Abstract-Pseudo
I. INTRODUCTION
In recent years, considerable research effort has been dedicated to at-speed test using the path delay fault model [1] [2] [3] [4] since it has the advantage of capturing the accumulative effects of small delay defects [5] . However, the maximum operating frequency (FMAX) during at-speed scan test may not correlate well to functional and system tests due to the mismatch of power supply noise (PSN) [6, 7] .
A. Over-testing and under-testing
One of the primary reasons for the FMAX mismatch between scan and functional test is that test patterns are generated utilizing only structural information and traditional two-cycle at-speed test uses only a short clock burst in the functional mode. Since the scanned-in pattern may contain illegal states [8] , a short burst of functional cycles is insufficient to exclude all illegal states and bring the circuit to a functional state [9] . The illegal states can lead to increased switching activity, resulting in excessive power supply voltage drop. Once the test-mode PSN exceeds the design margin, a good chip may fail the test, which is called over-testing [10] .

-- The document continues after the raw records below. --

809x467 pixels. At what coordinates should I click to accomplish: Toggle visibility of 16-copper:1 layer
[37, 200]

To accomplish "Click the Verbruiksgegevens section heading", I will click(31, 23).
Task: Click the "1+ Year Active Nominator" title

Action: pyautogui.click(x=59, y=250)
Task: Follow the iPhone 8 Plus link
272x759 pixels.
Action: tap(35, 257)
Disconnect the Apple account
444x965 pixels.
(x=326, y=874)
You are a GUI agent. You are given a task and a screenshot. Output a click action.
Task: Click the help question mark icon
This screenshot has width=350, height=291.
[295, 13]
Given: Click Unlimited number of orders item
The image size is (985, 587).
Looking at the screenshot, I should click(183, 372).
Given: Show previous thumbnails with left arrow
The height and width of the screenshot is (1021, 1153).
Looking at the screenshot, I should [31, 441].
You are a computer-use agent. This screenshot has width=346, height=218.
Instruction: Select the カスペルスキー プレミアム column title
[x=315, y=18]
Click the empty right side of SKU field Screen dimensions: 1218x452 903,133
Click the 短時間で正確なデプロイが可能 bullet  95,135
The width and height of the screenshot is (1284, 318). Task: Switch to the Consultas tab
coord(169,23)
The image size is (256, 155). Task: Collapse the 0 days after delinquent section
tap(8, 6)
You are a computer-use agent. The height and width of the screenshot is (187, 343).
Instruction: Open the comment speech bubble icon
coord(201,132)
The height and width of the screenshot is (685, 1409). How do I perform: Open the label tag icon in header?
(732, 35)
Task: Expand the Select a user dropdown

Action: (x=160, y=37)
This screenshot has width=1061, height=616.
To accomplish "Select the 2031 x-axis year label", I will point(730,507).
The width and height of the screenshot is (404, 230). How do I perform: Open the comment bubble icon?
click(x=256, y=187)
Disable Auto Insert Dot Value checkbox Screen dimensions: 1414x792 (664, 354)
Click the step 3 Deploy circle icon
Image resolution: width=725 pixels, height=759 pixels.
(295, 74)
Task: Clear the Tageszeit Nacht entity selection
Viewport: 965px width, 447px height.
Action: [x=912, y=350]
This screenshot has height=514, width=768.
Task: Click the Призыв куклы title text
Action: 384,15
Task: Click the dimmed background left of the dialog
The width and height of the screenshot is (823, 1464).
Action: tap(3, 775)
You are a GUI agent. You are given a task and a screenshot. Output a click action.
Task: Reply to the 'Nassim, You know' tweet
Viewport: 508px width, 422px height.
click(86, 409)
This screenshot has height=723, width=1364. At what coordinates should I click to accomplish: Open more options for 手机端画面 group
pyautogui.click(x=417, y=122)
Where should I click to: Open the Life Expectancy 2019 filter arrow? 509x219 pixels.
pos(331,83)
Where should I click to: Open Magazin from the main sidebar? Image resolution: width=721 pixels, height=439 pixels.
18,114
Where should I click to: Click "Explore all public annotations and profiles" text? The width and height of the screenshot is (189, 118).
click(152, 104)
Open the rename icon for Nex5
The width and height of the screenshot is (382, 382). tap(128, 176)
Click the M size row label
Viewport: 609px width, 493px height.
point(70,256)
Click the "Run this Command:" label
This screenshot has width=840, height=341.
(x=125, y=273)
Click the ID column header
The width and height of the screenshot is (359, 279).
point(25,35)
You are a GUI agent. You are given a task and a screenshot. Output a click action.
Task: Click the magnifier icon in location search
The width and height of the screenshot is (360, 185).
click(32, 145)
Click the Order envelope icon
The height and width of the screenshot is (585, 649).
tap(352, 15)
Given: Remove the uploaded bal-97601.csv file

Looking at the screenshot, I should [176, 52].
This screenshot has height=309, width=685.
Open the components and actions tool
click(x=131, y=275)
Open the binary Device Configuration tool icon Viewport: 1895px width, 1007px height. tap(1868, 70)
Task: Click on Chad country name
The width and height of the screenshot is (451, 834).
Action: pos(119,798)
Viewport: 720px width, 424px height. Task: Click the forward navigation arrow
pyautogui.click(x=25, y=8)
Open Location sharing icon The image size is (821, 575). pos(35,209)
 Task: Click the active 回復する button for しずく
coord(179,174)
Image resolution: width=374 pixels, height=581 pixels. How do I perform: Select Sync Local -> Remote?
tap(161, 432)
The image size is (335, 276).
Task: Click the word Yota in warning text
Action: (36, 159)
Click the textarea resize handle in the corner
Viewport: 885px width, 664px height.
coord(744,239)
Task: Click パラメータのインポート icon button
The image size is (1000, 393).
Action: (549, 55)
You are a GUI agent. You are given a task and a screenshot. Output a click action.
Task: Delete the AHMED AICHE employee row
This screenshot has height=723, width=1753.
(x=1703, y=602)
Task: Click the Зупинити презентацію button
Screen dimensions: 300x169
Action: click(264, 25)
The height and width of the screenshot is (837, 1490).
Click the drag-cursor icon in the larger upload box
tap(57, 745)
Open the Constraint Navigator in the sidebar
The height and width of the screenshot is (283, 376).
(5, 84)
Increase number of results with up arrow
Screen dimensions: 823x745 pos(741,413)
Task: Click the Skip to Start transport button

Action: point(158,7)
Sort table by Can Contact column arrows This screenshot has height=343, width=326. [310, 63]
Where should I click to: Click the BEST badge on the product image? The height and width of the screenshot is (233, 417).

Several techniques have been proposed to handle overtesting in traditional two-cycle delay testing, such as low-power test generation [11] , X-filling [12] [13] [14] [15] , and power-aware static compaction [10] . The main disadvantage of these methods is that they do not change the fact that illegal states may still be included in the test pattern. Pseudo functional test (PFT) [8, 16] has been proposed to explicitly constraint test generation to use functional or near-functional states.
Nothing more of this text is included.